"Jika perubahan kebijakan fiskal menyebabkan eliminasi pengenduran lebih cepat, penyesuaian kebijakan akan, semuanya sederajat, kemungkinan besar akan lebih cepat daripada sebaliknya," kata Brainard, seperti dikutip dari Antara, Rabu (18/1/2017).
Presiden AS terpilih Trump telah berjanji untuk memotong pajak dan meningkatkan belanja infrastruktur dan pertahanan, yang bisa meningkatkan tingkat inflasi seperti yang banyak ekonom perkirakan.

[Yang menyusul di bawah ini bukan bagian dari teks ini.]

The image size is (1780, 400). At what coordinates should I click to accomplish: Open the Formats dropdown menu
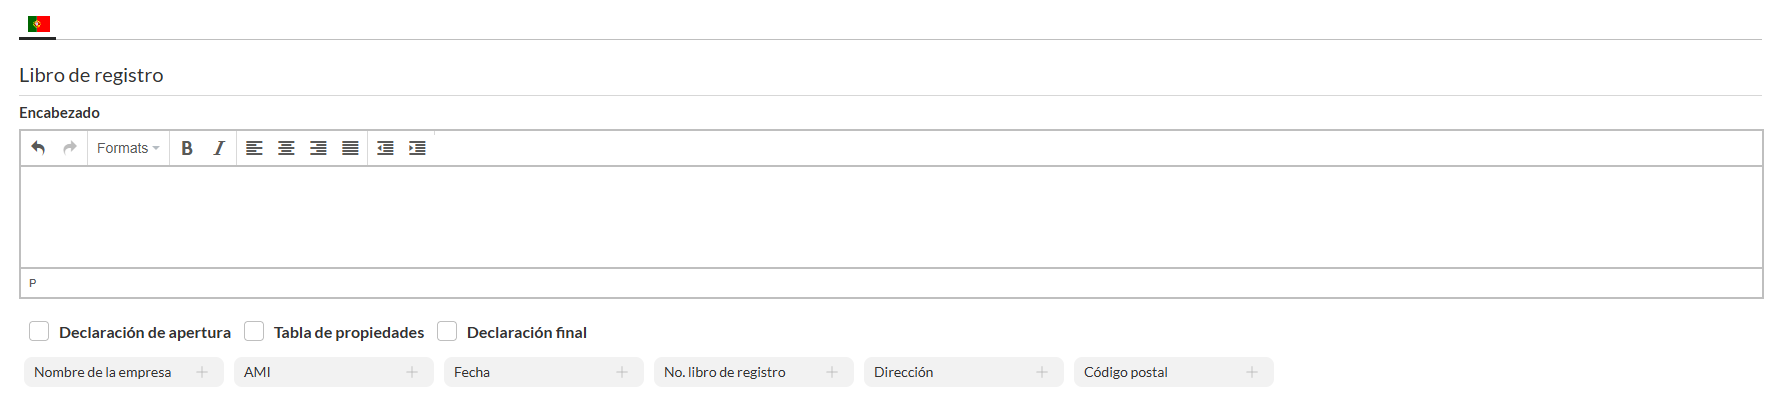128,148
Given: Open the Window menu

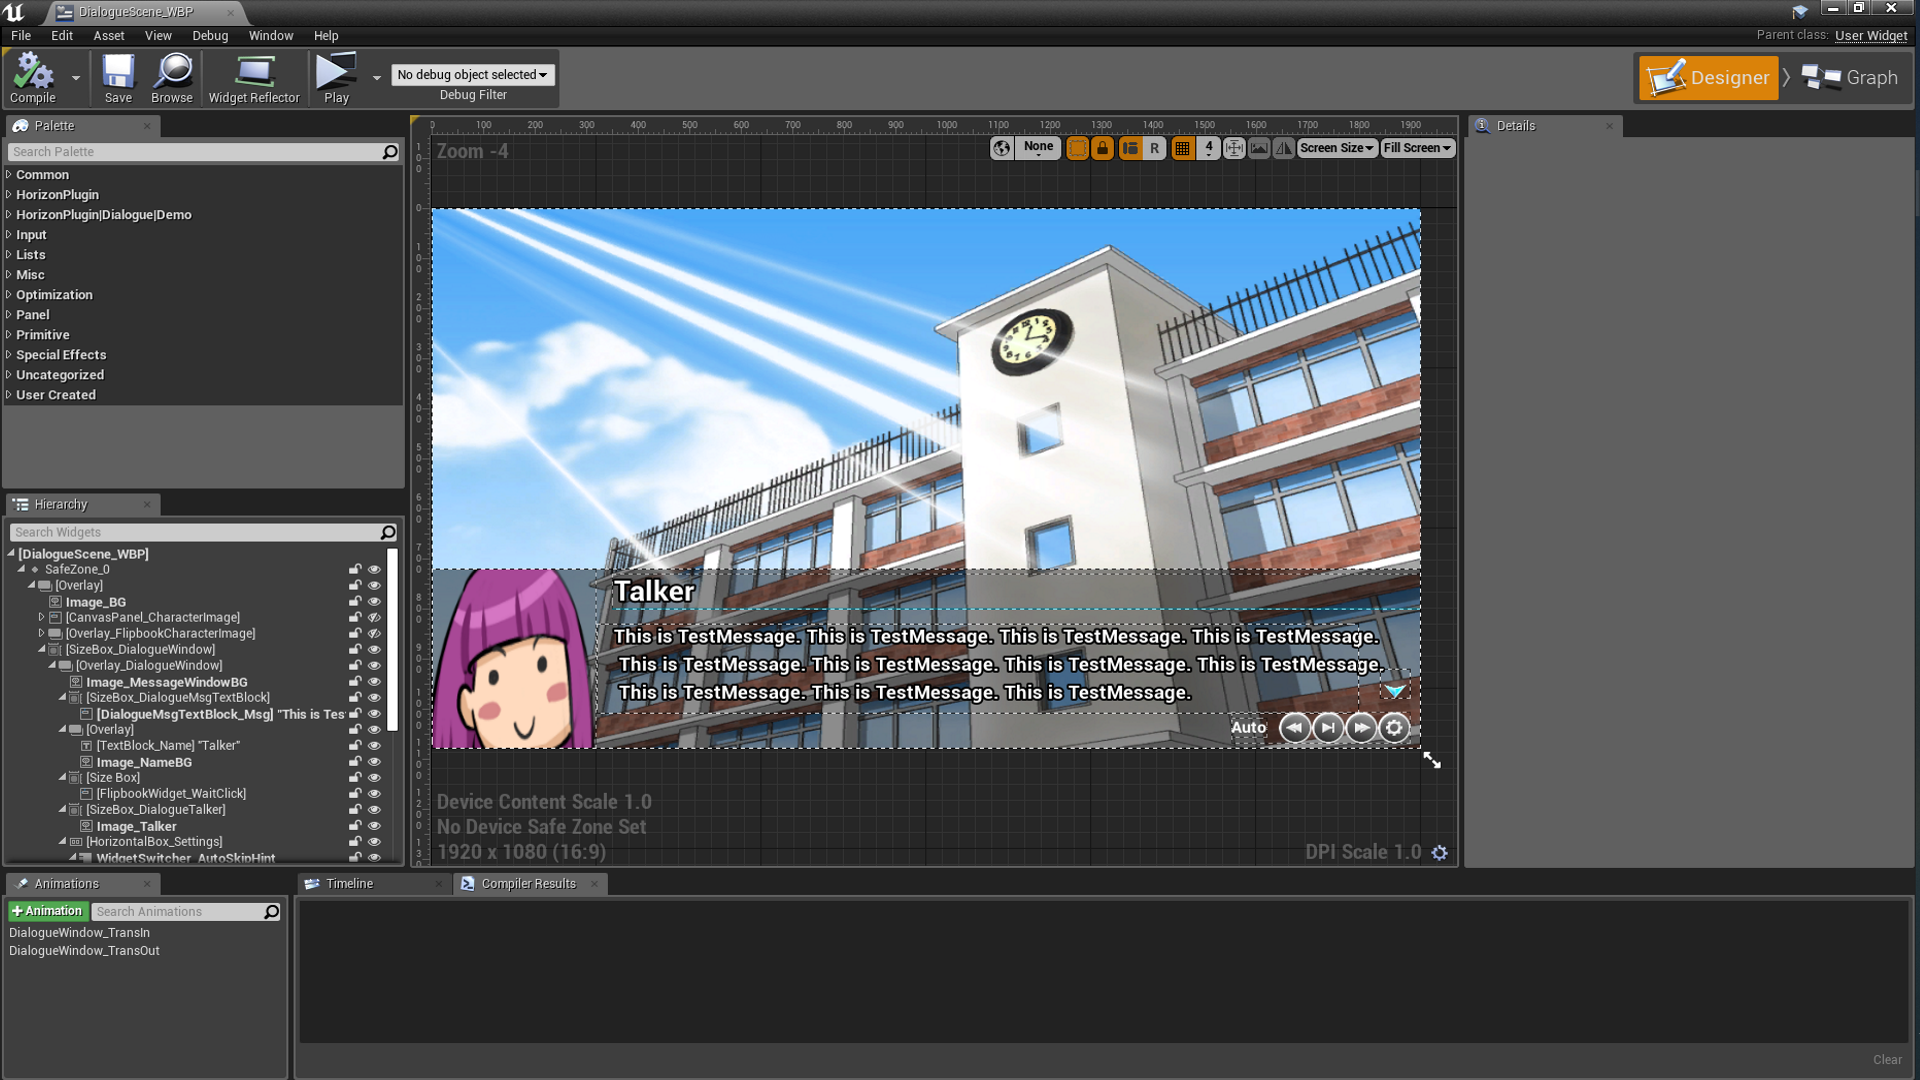Looking at the screenshot, I should pos(270,36).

Baca: Kenaikan Suku Bunga AS Membayangi Ekonomi RI Tahun Ini
Meskipun masih ada ketidakpastian besar di sekitar stimulus fiskal baru, prospek peningkatan material dalam stimulus fiskal bisa mengangkat inflasi, terutama mengingat perekonomian mendekati lapangan kerja penuh, dia memperingatkan.
"Dengan latar belakang berkurangnya permintaan luar negeri, jika kebijakan fiskal di dalam negeri lebih ekspansif akan menimbulkan harapan meningkatnya perbedaan antara AS dan ekonomi negara-negara lainnya, sebagai akibatnya kemungkinan meningkatkan tekanan pada nilai tukar," kata Brainard.
Menurutnya USD yang kuat dapat menyebabkan berlimpahnya permintaan lintas batas, membebani aktivitas ekspor, investasi, dan manufaktur AS. Namun, ia mencatat, risiko jangka pendek dalam ekonomi AS seimbang, karena pengangguran dan inflasi akhirnya bergerak lebih dekat ke target Fed, dan ada kemungkinan pemerintahan baru dan Kongres akan meningkatkan stimulus fiskal.
Baca: The Fed Perkuat Kemungkinan Kenaikan Suku Bunga 3 Kali
"Pendekatan bertahap (dalam menaikkan suku bunga) akan tetap sesuai selama tekanan inflasi tetap diredam," kata Brainard.
Presiden Fed New York William Dudley juga mengatakan pada Selasa bahwa ia optimis perekonomian AS akan terus ekspansi selama beberapa tahun ke depan, karena inflasi masih tetap pada tingkat rendah dan kondisi keuangan rumah tangga telah meningkat selama bertahun-tahun.